Aspose.Word can't detect fileformat via stream

Hi Team

When we pass a PDF stream as byte[] content and LoadFormat as docx it wont throw error. Instead it return incorrect pagecount.

private int GetWordDocumentPageCount(byte[] content, LoadFormat format, string filename)
{
    try
    {
        int pageCount = 0;

        using (MemoryStream filestream = new MemoryStream(content))
        {
            filestream.Position = 0;
            LoadOptions op = new LoadOptions();
            op.Encoding = System.Text.Encoding.Default;
            op.LoadFormat = format;

            Aspose.Words.Document WordDocument = new Document(filestream, op);

            pageCount = WordDocument.PageCount;
        }
        return pageCount;
    }
    catch (Exception ex)
    {
        Log.Error("GetWordDocumentPageCount Error {Error} Inner Ex {InnerEx}", ex.Message, ex.InnerException?.Message);

        throw new Exception("File is corrupted or File extention is incorrect. Filename: " + filename);
    }
}

@Gpatil This is expected behavior. If load format is specified explicitly, Aspose.Words tries to load the document with the specified load format, but if format is specified improperly, Aspose.Words loads the document with auto detecting load format.
Regarding incorrect document layout. Please note, Aspose.Words is designed to work with MS Word documents. MS Word documents are flow documents and they have structure very similar to Aspose.Words Document Object Model. On the other hand PDF documents are fixed page format documents . While loading PDF document, Aspose.Words converts Fixed Page Document structure into the Flow Document Object Model. Unfortunately, such conversion does not guaranty 100% fidelity.

Hi @alexey.noskov
I understand.
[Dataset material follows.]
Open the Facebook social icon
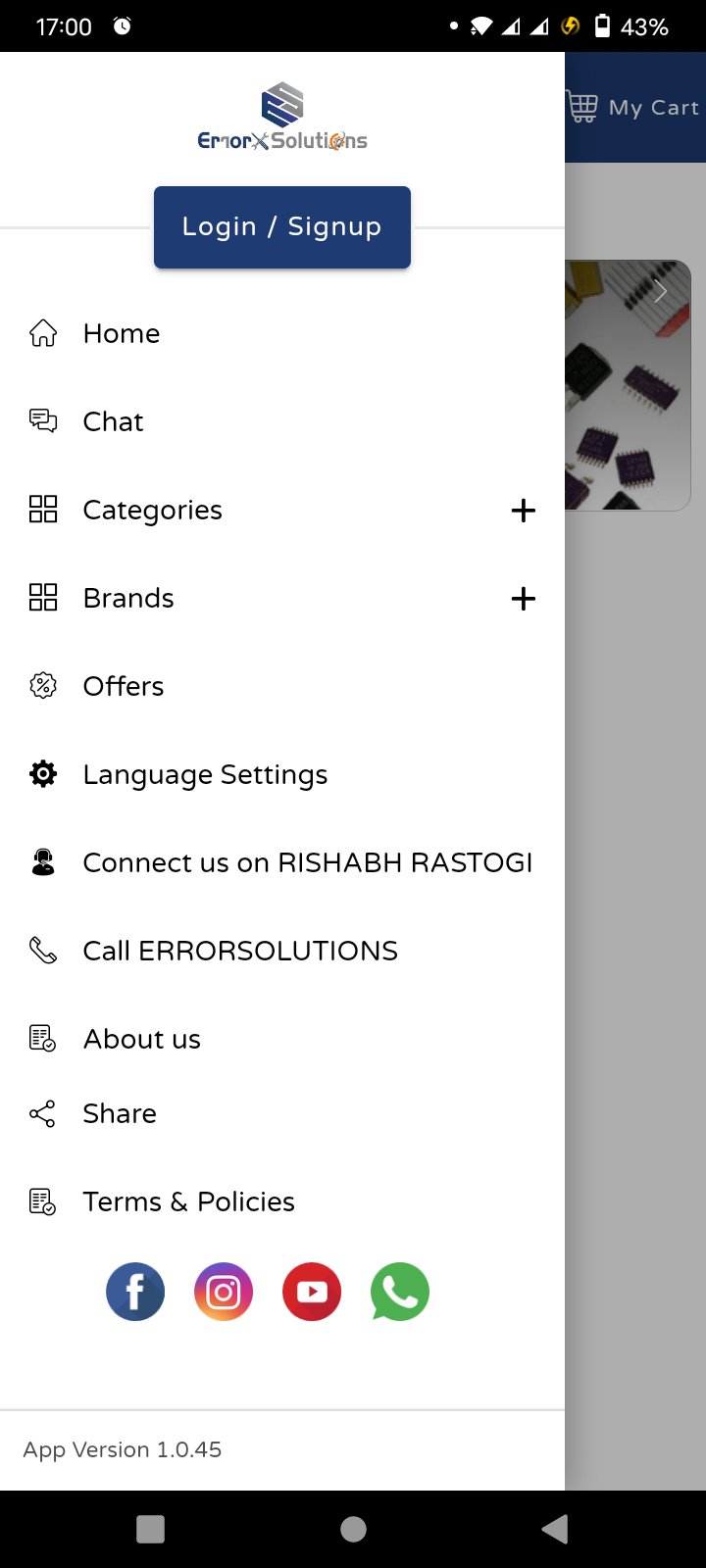 pyautogui.click(x=135, y=1292)
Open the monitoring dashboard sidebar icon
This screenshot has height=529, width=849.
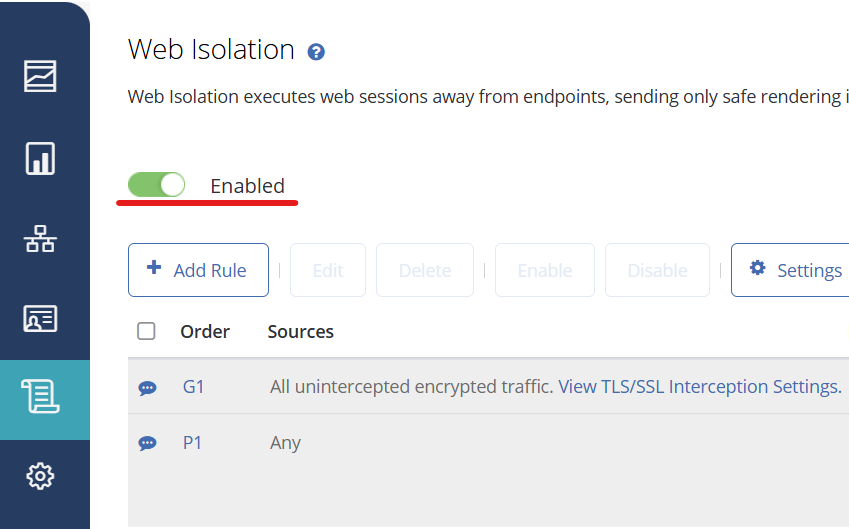coord(41,76)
In our case we are allowing user to send the stream and filename but in certain scenarios user send pdf file in stream but the filename is not present.
Is their any way possible for any of the aspose api which can Identify file format, by using the incoming stream.

@Gpatil You can use FileFormatUtil to detect document format using Aspose.Words. For example:

FileFormatInfo info = FileFormatUtil.DetectFileFormat(inputStream);
Console.WriteLine(info.LoadFormat);
1 Like